如何在数据帧spark中的列中获取列表的长度?

yan*_*hen 15 pyspark

我有一个df,其"产品"列是如下列表:

+----------+---------+--------------------+
|member_srl|click_day|            products|
+----------+---------+--------------------+
|        12| 20161223|  [2407, 5400021771]|
|        12| 20161226|        [7320, 2407]|
|        12| 20170104|              [2407]|
|        12| 20170106|              [2407]|
|        27| 20170104|        [2405, 2407]|
|        28| 20161212|              [2407]|
|        28| 20161213|      [2407, 100093]|
|        28| 20161215|           [1956119]|
|        28| 20161219|      [2407, 100093]|
|        28| 20161229|           [7905970]|
|       124| 20161011|        [5400021771]|
|      6963| 20160101|         [103825645]|
|      6963| 20160104|[3000014912, 6626...|
|      6963| 20160111|[99643224, 106032...|
Run Code Online (Sandbox Code Playgroud)

如何添加列表product_cnt长度的新列products?以及如何过滤df以获得具有给定产品长度条件的指定行?谢谢.

Dav*_*yne 12

Pyspark具有内置功能,可以实现您想要的功能size.http://spark.apache.org/docs/latest/api/python/pyspark.sql.html#pyspark.sql.functions.size.要将其添加为列,您只需在select语句中调用它即可.

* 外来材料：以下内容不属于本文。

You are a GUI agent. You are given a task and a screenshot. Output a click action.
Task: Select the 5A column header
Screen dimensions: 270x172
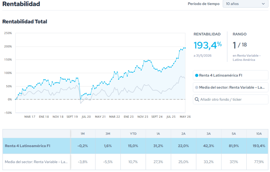[x=234, y=133]
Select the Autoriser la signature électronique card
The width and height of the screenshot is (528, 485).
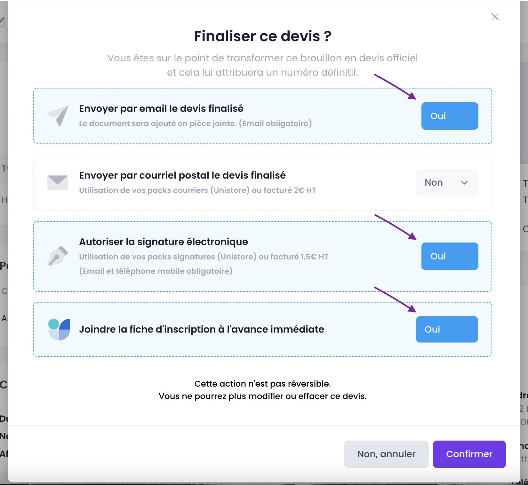point(262,256)
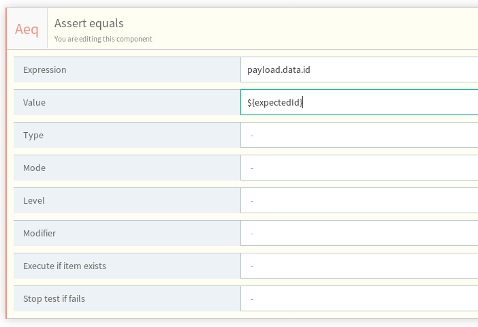Open the Level field dropdown

click(359, 200)
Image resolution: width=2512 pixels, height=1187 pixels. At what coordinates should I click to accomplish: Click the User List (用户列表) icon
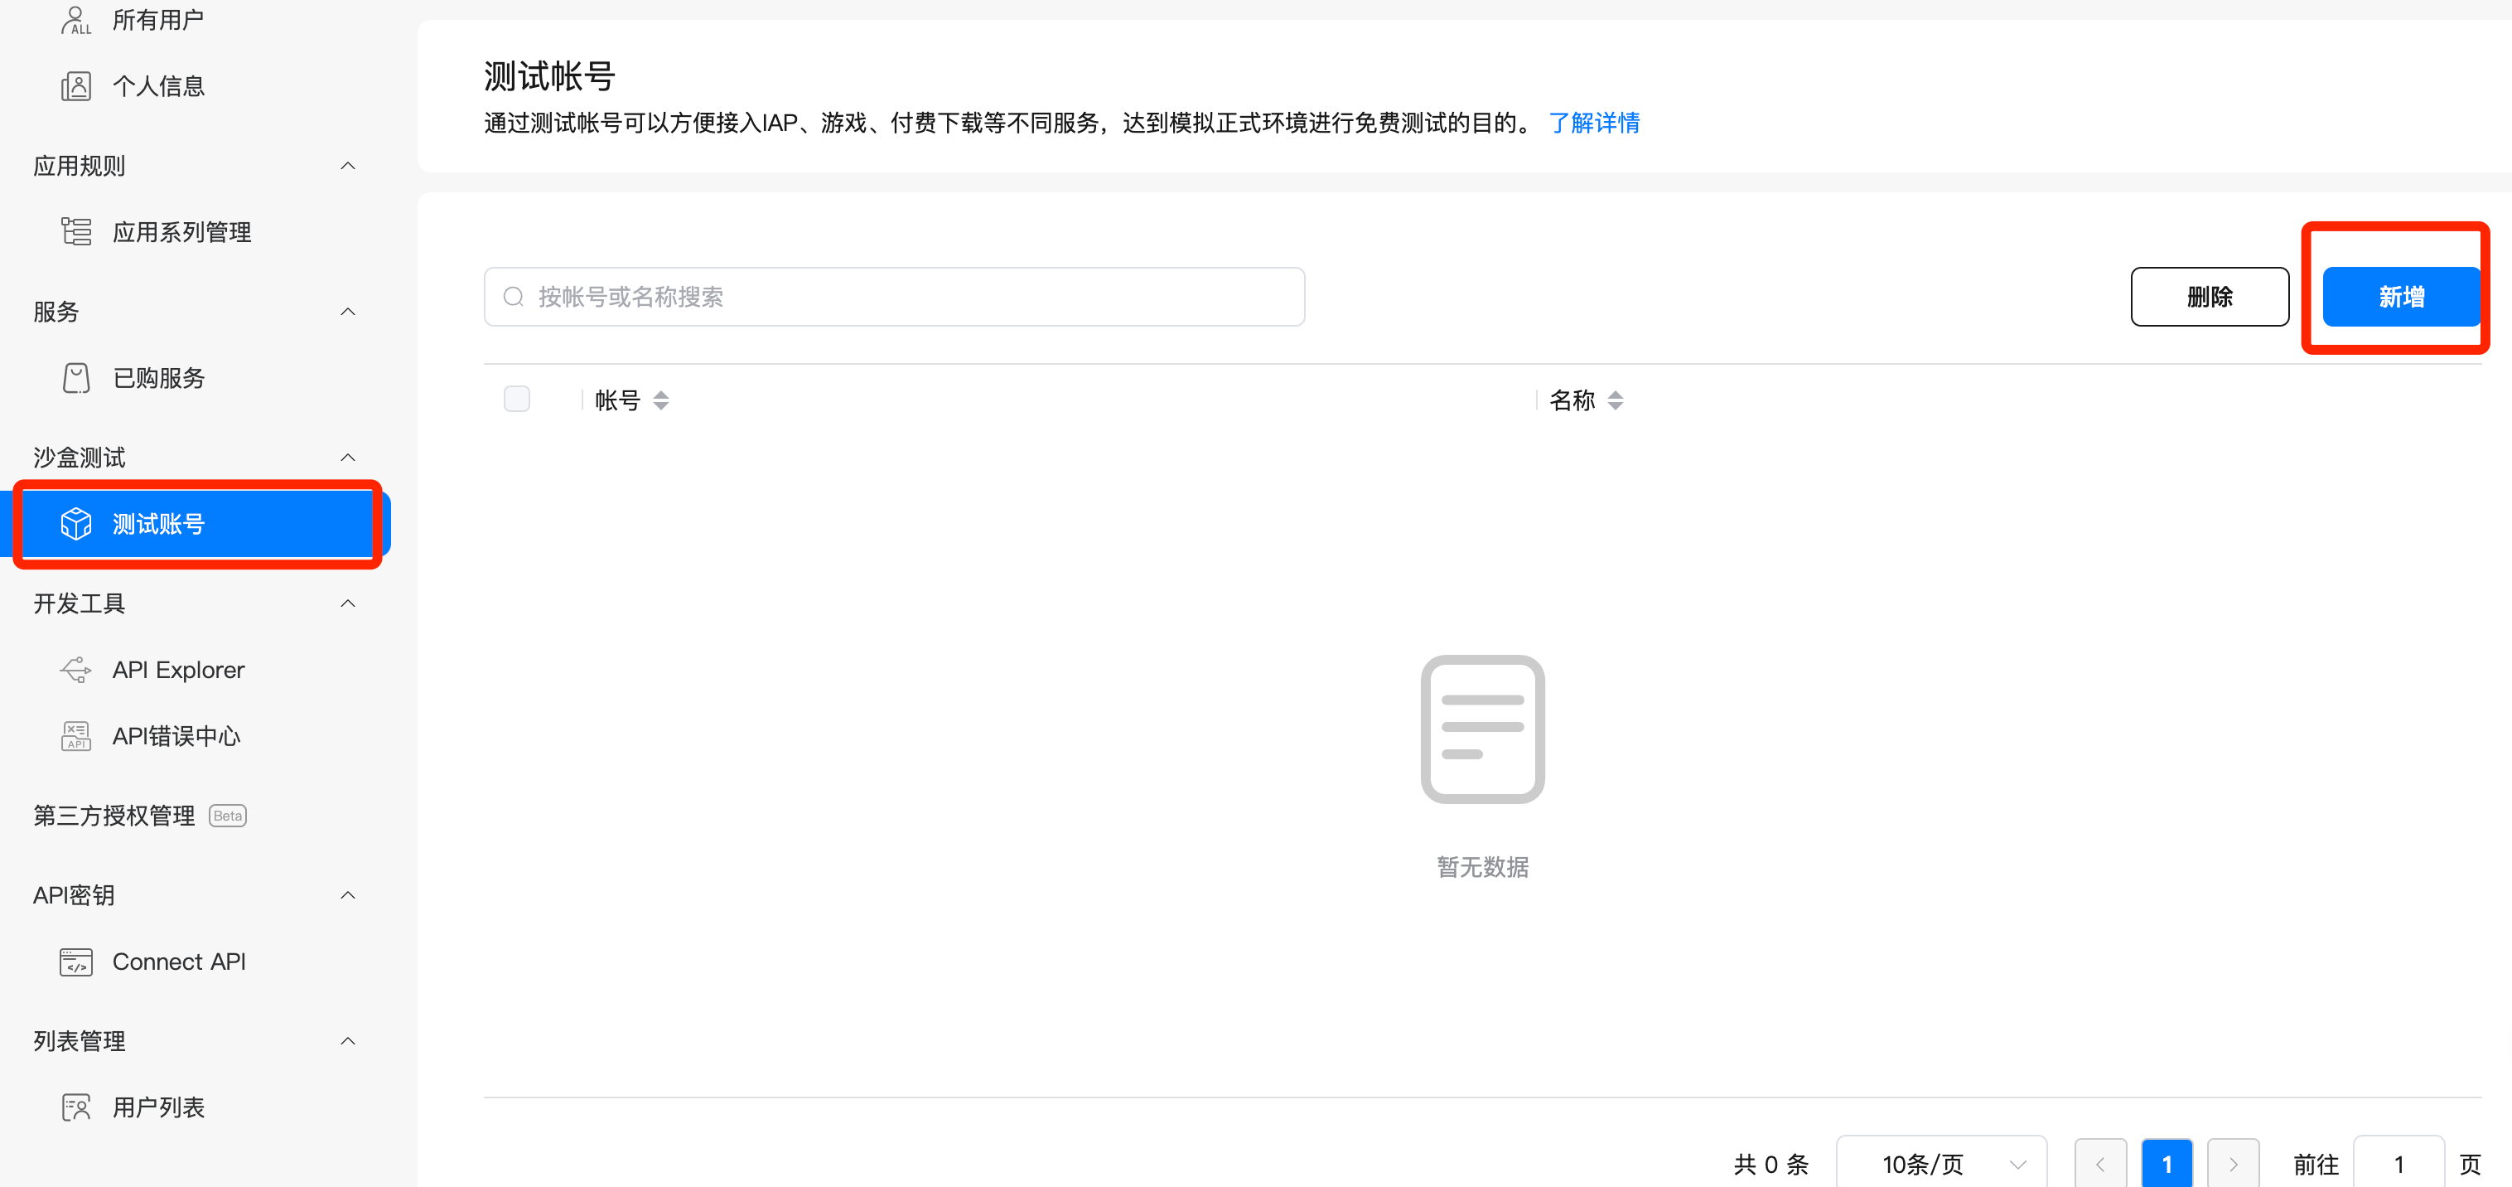pos(76,1107)
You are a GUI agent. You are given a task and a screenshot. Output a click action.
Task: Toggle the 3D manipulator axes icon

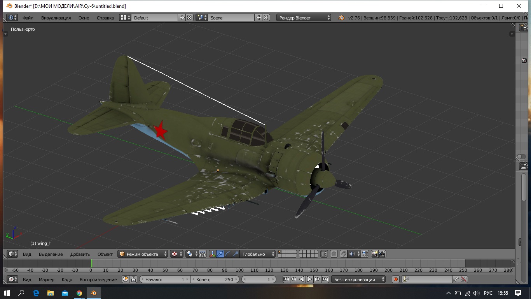tap(213, 254)
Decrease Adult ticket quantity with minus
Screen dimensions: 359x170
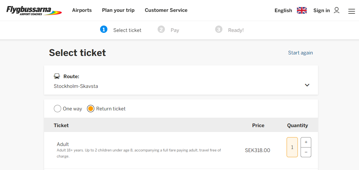(x=306, y=152)
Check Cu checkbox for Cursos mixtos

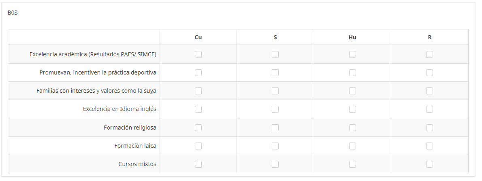(x=198, y=164)
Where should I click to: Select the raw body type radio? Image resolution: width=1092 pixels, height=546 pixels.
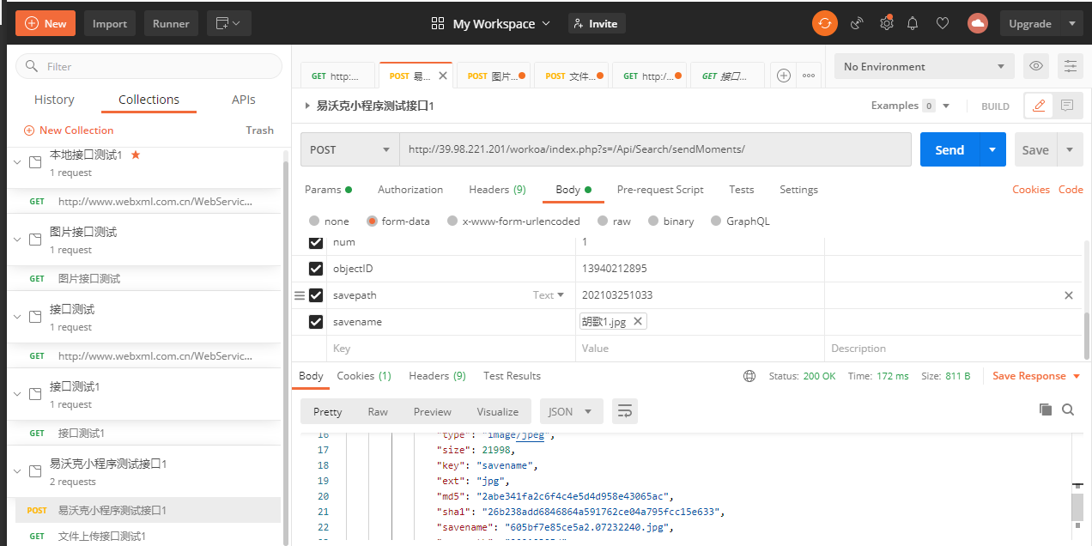603,221
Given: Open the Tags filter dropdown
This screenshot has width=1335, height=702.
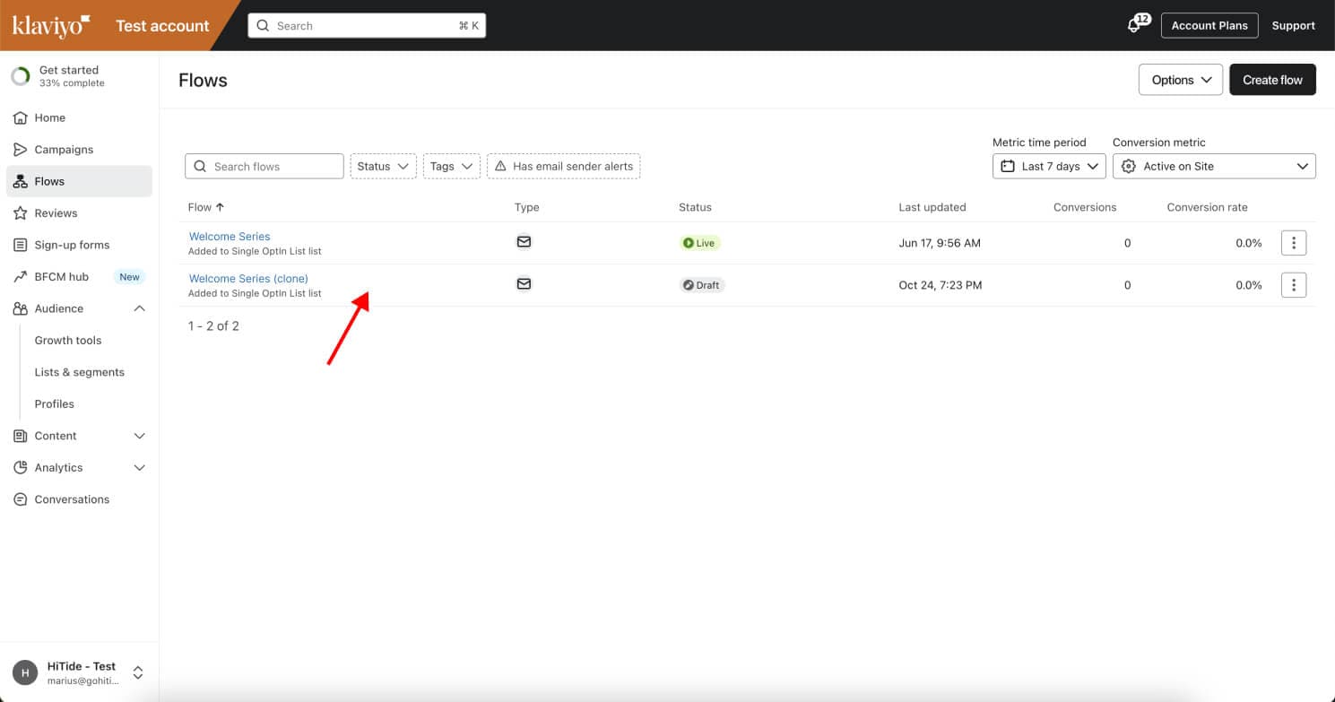Looking at the screenshot, I should click(x=451, y=167).
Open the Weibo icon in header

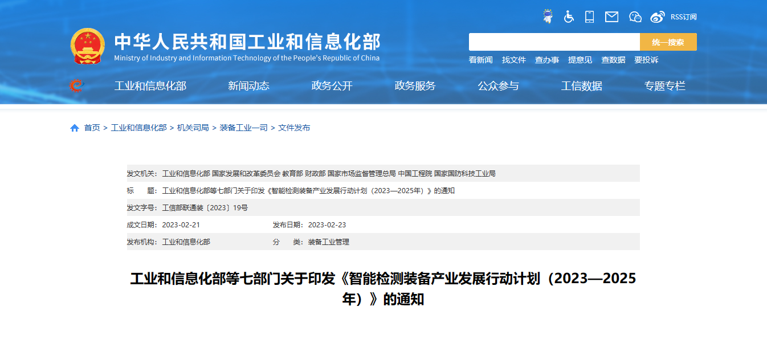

from pyspark.sql.functions import size

countdf = df.select('*',size('products').alias('product_cnt'))
Run Code Online (Sandbox Code Playgroud)

过滤与@ titiro89描述的完全一样.此外,您可以使用size过滤器中的功能.这将允许您以下列方式绕过添加额外列(如果您希望这样做).

filterdf = df.filter(size('products')==given_products_length)
Run Code Online (Sandbox Code Playgroud)


tit*_*o89 7

第一个问题

如何添加新列product_cnt属于产品长度列表?

>>> a = [(12,20161223, [2407,5400021771]),(12,20161226,[7320,2407])]
>>> df = spark.createDataFrame(a,
["member_srl","click_day","products"])
>>> df.show()
+----------+---------+------------------+
|member_srl|click_day|          products|
+----------+---------+------------------+
|        12| 20161223|[2407, 5400021771]|
|        12| 20161226|[7320, 2407, 4344]|
+----------+---------+------------------+
Run Code Online (Sandbox Code Playgroud)

您可以在此处找到类似的示例

>>> from pyspark.sql.types import IntegerType
>>> from pyspark.sql.functions import udf

>>> slen = udf(lambda s: len(s), IntegerType())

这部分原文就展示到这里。